### DIRECTION
Reproduce word for word the lines of data starting at the line that contains "Given: Click the Rechercher" and ending at the line that contains "will (1136, 398).".

Element and text location data

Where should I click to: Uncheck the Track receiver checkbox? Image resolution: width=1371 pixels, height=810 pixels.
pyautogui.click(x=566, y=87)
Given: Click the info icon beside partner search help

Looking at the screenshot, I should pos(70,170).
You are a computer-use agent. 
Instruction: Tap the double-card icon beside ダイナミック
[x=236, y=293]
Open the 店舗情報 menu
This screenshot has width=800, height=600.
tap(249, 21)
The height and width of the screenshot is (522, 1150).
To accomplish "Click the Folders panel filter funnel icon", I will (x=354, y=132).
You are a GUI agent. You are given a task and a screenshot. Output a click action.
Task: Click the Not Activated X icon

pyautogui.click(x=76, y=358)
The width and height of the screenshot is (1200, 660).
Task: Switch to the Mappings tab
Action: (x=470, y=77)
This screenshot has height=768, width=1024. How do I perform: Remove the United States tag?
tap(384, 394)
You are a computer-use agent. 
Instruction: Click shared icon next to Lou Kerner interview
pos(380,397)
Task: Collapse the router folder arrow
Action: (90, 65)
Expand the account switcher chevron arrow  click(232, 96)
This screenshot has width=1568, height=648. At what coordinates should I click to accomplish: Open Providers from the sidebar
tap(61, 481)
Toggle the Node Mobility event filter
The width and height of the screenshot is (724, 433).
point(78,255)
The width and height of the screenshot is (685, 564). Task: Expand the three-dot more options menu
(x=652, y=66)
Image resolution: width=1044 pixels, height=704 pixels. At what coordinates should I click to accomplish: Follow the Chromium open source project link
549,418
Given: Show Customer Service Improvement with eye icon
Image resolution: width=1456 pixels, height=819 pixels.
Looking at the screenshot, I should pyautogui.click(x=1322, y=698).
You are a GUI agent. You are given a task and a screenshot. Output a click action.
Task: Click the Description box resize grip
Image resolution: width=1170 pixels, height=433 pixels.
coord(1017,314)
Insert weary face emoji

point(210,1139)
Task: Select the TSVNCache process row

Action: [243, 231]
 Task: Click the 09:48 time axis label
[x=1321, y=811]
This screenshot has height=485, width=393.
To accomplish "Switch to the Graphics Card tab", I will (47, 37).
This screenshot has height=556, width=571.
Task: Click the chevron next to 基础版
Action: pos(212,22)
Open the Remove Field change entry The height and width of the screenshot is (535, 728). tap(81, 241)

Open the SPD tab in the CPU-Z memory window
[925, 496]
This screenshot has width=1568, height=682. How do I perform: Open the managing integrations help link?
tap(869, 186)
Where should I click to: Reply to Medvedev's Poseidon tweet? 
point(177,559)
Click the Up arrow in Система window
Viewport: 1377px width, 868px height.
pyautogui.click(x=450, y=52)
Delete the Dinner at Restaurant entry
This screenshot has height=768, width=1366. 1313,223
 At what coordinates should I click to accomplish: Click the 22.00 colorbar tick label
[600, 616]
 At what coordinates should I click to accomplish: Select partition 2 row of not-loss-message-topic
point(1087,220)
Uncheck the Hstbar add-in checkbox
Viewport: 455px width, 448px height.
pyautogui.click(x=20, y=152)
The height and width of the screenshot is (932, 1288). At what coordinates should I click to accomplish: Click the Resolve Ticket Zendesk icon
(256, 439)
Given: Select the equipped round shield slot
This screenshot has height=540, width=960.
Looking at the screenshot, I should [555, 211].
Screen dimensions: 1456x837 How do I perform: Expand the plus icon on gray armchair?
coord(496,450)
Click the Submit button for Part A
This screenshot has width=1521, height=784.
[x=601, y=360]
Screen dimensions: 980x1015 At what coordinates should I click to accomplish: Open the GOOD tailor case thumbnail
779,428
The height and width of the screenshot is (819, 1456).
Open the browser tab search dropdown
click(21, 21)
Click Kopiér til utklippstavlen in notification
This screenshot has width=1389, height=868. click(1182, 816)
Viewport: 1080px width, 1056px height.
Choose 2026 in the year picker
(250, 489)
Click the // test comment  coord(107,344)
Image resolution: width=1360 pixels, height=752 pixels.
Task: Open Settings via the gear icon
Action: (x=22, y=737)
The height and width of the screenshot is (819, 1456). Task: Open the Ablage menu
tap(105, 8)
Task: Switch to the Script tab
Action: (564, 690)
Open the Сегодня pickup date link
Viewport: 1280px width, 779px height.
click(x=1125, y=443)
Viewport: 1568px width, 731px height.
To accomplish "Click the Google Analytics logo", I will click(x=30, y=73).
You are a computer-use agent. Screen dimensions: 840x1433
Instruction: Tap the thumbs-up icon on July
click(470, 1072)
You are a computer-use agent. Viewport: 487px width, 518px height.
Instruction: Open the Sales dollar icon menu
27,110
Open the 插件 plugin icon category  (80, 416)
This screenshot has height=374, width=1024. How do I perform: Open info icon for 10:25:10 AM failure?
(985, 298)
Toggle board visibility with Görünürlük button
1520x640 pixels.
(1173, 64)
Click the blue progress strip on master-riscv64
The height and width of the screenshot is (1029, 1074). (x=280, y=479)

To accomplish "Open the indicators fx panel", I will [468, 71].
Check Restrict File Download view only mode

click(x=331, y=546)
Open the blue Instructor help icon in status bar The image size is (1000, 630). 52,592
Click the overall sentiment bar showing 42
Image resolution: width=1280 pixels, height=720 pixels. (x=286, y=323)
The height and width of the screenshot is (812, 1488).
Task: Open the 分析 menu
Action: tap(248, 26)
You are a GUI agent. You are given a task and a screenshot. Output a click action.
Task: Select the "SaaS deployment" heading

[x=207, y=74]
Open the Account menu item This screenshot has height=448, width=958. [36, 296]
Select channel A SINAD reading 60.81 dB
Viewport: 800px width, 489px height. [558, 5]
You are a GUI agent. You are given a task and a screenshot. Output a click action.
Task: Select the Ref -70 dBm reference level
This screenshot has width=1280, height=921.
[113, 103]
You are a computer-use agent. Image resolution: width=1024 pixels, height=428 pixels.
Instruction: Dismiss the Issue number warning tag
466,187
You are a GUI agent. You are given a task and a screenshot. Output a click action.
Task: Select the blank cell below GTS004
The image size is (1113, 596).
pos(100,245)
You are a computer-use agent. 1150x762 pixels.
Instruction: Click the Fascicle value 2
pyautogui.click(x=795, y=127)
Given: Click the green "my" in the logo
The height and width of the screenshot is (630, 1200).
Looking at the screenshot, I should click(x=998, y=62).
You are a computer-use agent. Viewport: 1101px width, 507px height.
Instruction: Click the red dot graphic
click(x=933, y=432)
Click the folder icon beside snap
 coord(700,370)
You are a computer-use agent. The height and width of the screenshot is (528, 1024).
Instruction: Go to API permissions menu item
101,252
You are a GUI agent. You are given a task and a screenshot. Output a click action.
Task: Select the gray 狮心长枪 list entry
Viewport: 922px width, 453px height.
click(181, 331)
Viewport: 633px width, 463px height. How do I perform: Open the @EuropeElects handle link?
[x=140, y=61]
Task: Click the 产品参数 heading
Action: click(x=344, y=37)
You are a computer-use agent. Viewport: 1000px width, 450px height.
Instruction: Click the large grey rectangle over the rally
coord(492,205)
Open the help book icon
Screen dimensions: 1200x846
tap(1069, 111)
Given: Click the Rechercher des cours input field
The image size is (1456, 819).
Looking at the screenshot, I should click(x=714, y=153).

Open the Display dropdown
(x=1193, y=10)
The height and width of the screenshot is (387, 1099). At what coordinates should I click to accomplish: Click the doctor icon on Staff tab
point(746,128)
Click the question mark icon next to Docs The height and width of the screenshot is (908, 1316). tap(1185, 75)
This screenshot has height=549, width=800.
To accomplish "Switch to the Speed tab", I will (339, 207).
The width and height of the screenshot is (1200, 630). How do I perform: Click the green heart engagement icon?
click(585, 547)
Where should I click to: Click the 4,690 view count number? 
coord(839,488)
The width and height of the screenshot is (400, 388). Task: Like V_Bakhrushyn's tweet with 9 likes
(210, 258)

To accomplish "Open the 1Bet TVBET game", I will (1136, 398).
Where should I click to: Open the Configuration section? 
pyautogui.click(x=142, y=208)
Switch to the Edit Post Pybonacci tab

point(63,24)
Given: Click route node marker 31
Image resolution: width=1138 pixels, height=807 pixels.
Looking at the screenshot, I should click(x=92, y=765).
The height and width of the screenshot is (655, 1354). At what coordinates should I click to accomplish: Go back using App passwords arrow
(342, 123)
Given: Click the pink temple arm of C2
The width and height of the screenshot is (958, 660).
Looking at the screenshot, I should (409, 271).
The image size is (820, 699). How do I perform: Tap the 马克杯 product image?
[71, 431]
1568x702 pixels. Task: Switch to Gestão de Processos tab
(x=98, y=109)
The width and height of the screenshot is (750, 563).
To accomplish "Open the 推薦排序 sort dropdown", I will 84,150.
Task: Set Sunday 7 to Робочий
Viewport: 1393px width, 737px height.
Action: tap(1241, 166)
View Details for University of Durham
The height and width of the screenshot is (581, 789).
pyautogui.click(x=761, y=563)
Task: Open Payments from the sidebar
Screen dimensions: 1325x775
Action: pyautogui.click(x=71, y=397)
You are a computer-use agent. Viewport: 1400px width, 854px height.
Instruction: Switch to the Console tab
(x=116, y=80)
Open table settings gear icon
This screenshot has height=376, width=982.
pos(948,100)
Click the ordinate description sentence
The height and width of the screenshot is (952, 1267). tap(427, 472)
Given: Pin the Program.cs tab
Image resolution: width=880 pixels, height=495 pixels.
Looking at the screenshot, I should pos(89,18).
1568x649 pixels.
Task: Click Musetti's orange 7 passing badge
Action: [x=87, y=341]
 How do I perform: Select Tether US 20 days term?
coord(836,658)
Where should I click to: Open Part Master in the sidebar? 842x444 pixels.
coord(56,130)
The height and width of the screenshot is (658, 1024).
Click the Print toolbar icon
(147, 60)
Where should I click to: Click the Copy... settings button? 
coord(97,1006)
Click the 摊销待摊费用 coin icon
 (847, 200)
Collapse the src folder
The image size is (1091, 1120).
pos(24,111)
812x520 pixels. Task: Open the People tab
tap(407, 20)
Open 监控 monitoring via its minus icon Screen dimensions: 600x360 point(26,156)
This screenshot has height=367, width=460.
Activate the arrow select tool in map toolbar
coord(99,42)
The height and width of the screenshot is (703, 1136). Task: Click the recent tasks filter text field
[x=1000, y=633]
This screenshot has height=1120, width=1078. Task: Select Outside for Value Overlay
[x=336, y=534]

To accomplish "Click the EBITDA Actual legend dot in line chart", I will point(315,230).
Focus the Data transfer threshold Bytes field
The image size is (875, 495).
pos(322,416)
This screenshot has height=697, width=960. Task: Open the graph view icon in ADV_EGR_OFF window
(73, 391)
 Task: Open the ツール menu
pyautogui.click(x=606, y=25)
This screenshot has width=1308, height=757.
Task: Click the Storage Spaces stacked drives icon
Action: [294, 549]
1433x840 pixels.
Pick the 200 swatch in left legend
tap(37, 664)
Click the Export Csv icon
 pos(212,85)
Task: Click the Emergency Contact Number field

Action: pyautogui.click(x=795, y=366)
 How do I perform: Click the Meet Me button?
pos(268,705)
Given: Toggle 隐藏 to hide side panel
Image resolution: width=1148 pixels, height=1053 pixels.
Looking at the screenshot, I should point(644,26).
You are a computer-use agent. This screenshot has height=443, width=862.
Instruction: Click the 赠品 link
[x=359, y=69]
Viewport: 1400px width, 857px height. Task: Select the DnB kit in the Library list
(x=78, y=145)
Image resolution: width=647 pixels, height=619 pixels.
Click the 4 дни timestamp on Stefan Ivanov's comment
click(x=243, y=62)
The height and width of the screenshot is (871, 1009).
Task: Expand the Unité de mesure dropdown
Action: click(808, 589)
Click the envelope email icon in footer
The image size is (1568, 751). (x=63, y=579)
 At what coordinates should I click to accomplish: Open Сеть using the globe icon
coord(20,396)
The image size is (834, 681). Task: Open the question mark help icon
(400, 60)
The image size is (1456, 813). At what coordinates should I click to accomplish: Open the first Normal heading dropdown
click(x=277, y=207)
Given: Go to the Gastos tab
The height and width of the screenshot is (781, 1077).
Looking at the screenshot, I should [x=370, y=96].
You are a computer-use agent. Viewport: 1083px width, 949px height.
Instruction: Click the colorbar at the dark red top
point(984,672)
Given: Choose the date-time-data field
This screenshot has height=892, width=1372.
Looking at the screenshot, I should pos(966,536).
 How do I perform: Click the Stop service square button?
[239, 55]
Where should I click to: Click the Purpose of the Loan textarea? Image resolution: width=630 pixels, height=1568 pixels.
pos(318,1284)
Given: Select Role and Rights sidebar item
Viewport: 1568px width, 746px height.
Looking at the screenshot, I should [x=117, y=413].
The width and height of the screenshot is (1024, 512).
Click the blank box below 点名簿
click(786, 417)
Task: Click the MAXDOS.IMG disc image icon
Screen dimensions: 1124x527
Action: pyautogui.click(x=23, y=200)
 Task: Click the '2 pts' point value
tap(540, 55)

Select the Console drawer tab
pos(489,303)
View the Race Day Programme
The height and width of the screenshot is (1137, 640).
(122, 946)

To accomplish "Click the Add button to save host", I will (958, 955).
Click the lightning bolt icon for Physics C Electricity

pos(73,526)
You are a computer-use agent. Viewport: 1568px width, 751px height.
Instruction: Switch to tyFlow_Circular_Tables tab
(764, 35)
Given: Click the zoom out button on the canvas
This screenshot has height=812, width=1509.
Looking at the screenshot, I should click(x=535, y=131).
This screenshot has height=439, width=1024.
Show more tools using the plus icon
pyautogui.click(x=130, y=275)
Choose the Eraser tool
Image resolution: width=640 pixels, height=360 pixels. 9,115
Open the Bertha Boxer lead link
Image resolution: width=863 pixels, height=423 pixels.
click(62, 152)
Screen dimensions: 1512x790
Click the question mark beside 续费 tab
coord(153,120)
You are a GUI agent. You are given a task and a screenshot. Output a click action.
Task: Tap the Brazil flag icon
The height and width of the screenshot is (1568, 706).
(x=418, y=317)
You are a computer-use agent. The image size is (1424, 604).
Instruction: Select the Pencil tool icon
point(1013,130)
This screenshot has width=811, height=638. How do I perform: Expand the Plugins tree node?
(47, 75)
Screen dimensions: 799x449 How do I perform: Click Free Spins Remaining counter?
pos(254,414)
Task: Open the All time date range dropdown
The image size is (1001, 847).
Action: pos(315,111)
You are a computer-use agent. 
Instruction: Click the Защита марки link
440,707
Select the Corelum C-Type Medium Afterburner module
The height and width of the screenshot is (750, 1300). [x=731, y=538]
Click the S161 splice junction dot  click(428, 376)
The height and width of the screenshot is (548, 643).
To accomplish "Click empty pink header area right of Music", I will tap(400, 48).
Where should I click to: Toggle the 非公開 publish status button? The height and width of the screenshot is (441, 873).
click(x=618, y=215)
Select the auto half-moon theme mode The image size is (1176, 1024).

### SOLUTION TO THIS TASK
Given: Click the Rechercher des cours input field
The image size is (1456, 819).
Looking at the screenshot, I should click(x=714, y=153).

Open the Display dropdown
(x=1193, y=10)
The height and width of the screenshot is (387, 1099). At what coordinates should I click to accomplish: Click the doctor icon on Staff tab
point(746,128)
Click the question mark icon next to Docs The height and width of the screenshot is (908, 1316). tap(1185, 75)
This screenshot has height=549, width=800.
To accomplish "Switch to the Speed tab", I will (339, 207).
The width and height of the screenshot is (1200, 630). How do I perform: Click the green heart engagement icon?
click(585, 547)
Where should I click to: Click the 4,690 view count number? 
coord(839,488)
The width and height of the screenshot is (400, 388). Task: Like V_Bakhrushyn's tweet with 9 likes
(210, 258)

To accomplish "Open the 1Bet TVBET game", I will (1136, 398).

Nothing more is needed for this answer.